- **YOUR GOAL**
Repeat the entries that follow, exactly as they are written.

- **GIVEN INFORMATION**

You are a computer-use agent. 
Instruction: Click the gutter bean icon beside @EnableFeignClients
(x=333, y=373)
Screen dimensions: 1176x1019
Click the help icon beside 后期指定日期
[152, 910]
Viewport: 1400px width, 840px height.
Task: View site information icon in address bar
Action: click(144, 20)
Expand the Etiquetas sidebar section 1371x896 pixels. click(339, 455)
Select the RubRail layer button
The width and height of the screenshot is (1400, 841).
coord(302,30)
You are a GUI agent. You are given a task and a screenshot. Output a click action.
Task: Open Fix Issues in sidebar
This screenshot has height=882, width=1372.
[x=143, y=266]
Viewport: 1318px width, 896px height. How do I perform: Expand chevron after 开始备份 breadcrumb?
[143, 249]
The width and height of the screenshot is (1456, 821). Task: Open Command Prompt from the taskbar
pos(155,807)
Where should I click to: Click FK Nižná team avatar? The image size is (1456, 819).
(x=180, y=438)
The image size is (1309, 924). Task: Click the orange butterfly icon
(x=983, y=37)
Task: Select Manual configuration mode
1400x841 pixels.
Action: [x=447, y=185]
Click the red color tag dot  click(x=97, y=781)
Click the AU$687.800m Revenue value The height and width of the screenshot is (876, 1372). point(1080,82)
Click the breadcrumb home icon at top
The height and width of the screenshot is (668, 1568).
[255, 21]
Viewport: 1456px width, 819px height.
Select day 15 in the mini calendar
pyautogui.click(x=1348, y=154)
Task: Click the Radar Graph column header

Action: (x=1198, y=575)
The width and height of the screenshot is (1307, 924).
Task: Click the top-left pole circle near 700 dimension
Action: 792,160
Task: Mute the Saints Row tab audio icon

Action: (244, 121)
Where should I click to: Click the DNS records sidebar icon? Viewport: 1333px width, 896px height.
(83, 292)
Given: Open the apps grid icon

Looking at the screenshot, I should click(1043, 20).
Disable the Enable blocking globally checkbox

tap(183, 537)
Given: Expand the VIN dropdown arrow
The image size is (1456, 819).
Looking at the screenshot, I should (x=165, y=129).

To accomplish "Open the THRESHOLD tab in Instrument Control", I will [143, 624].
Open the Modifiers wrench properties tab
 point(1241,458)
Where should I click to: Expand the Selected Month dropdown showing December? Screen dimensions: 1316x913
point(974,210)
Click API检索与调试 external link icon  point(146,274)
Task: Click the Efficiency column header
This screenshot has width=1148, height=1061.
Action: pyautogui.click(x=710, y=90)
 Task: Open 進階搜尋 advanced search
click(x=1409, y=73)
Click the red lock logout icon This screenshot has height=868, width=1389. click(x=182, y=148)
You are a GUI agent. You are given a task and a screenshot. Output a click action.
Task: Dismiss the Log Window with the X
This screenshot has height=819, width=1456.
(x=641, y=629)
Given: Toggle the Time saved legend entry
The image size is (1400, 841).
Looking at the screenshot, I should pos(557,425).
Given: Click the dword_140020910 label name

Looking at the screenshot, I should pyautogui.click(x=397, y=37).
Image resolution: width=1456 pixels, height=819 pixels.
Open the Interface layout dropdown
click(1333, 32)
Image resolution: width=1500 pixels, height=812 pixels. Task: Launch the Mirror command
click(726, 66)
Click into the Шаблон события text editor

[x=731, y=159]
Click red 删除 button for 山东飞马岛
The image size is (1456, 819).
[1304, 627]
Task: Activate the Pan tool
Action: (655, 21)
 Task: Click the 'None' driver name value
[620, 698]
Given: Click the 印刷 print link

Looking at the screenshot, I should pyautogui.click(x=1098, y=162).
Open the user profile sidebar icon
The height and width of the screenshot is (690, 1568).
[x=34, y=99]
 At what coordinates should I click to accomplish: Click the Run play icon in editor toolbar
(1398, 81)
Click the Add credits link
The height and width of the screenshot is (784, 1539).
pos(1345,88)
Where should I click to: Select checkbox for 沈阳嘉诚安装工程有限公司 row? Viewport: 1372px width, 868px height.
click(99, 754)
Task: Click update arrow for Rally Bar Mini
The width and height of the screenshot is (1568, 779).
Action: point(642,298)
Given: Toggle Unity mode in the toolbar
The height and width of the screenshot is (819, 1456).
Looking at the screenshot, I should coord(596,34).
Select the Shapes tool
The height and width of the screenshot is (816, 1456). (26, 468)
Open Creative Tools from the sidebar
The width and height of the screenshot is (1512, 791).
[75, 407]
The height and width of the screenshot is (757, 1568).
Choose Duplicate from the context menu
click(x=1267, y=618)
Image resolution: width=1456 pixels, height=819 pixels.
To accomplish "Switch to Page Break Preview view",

- **OUTPUT FOR THIS TASK**
You are a computer-use agent. 
Instruction: Click the gutter bean icon beside @EnableFeignClients
(x=333, y=373)
Screen dimensions: 1176x1019
Click the help icon beside 后期指定日期
[152, 910]
Viewport: 1400px width, 840px height.
Task: View site information icon in address bar
Action: click(144, 20)
Expand the Etiquetas sidebar section 1371x896 pixels. click(339, 455)
Select the RubRail layer button
The width and height of the screenshot is (1400, 841).
coord(302,30)
You are a GUI agent. You are given a task and a screenshot. Output a click action.
Task: Open Fix Issues in sidebar
This screenshot has height=882, width=1372.
[x=143, y=266]
Viewport: 1318px width, 896px height. How do I perform: Expand chevron after 开始备份 breadcrumb?
[143, 249]
The width and height of the screenshot is (1456, 821). Task: Open Command Prompt from the taskbar
pos(155,807)
Where should I click to: Click FK Nižná team avatar? The image size is (1456, 819).
(x=180, y=438)
The image size is (1309, 924). Task: Click the orange butterfly icon
(x=983, y=37)
Task: Select Manual configuration mode
1400x841 pixels.
Action: [x=447, y=185]
Click the red color tag dot  click(x=97, y=781)
Click the AU$687.800m Revenue value The height and width of the screenshot is (876, 1372). point(1080,82)
Click the breadcrumb home icon at top
The height and width of the screenshot is (668, 1568).
[255, 21]
Viewport: 1456px width, 819px height.
Select day 15 in the mini calendar
pyautogui.click(x=1348, y=154)
Task: Click the Radar Graph column header

Action: (x=1198, y=575)
The width and height of the screenshot is (1307, 924).
Task: Click the top-left pole circle near 700 dimension
Action: 792,160
Task: Mute the Saints Row tab audio icon

Action: (244, 121)
Where should I click to: Click the DNS records sidebar icon? Viewport: 1333px width, 896px height.
(83, 292)
Given: Open the apps grid icon

Looking at the screenshot, I should click(1043, 20).
Disable the Enable blocking globally checkbox

tap(183, 537)
Given: Expand the VIN dropdown arrow
The image size is (1456, 819).
Looking at the screenshot, I should (x=165, y=129).

To accomplish "Open the THRESHOLD tab in Instrument Control", I will [143, 624].
Open the Modifiers wrench properties tab
 point(1241,458)
Where should I click to: Expand the Selected Month dropdown showing December? Screen dimensions: 1316x913
point(974,210)
Click API检索与调试 external link icon  point(146,274)
Task: Click the Efficiency column header
This screenshot has width=1148, height=1061.
Action: pyautogui.click(x=710, y=90)
 Task: Open 進階搜尋 advanced search
click(x=1409, y=73)
Click the red lock logout icon This screenshot has height=868, width=1389. click(x=182, y=148)
You are a GUI agent. You are given a task and a screenshot. Output a click action.
Task: Dismiss the Log Window with the X
This screenshot has height=819, width=1456.
(x=641, y=629)
Given: Toggle the Time saved legend entry
The image size is (1400, 841).
Looking at the screenshot, I should pos(557,425).
Given: Click the dword_140020910 label name

Looking at the screenshot, I should pyautogui.click(x=397, y=37).
Image resolution: width=1456 pixels, height=819 pixels.
Open the Interface layout dropdown
click(1333, 32)
Image resolution: width=1500 pixels, height=812 pixels. Task: Launch the Mirror command
click(726, 66)
Click into the Шаблон события text editor

[x=731, y=159]
Click red 删除 button for 山东飞马岛
The image size is (1456, 819).
[1304, 627]
Task: Activate the Pan tool
Action: (655, 21)
 Task: Click the 'None' driver name value
[620, 698]
Given: Click the 印刷 print link

Looking at the screenshot, I should pyautogui.click(x=1098, y=162).
Open the user profile sidebar icon
The height and width of the screenshot is (690, 1568).
[x=34, y=99]
 At what coordinates should I click to accomplish: Click the Run play icon in editor toolbar
(1398, 81)
Click the Add credits link
The height and width of the screenshot is (784, 1539).
pos(1345,88)
Where should I click to: Select checkbox for 沈阳嘉诚安装工程有限公司 row? Viewport: 1372px width, 868px height.
click(99, 754)
Task: Click update arrow for Rally Bar Mini
The width and height of the screenshot is (1568, 779).
Action: point(642,298)
Given: Toggle Unity mode in the toolbar
The height and width of the screenshot is (819, 1456).
Looking at the screenshot, I should coord(596,34).
Select the Shapes tool
The height and width of the screenshot is (816, 1456). (26, 468)
Open Creative Tools from the sidebar
The width and height of the screenshot is (1512, 791).
[75, 407]
The height and width of the screenshot is (757, 1568).
Choose Duplicate from the context menu
click(x=1267, y=618)
Image resolution: width=1456 pixels, height=819 pixels.
To accomplish "Switch to Page Break Preview view",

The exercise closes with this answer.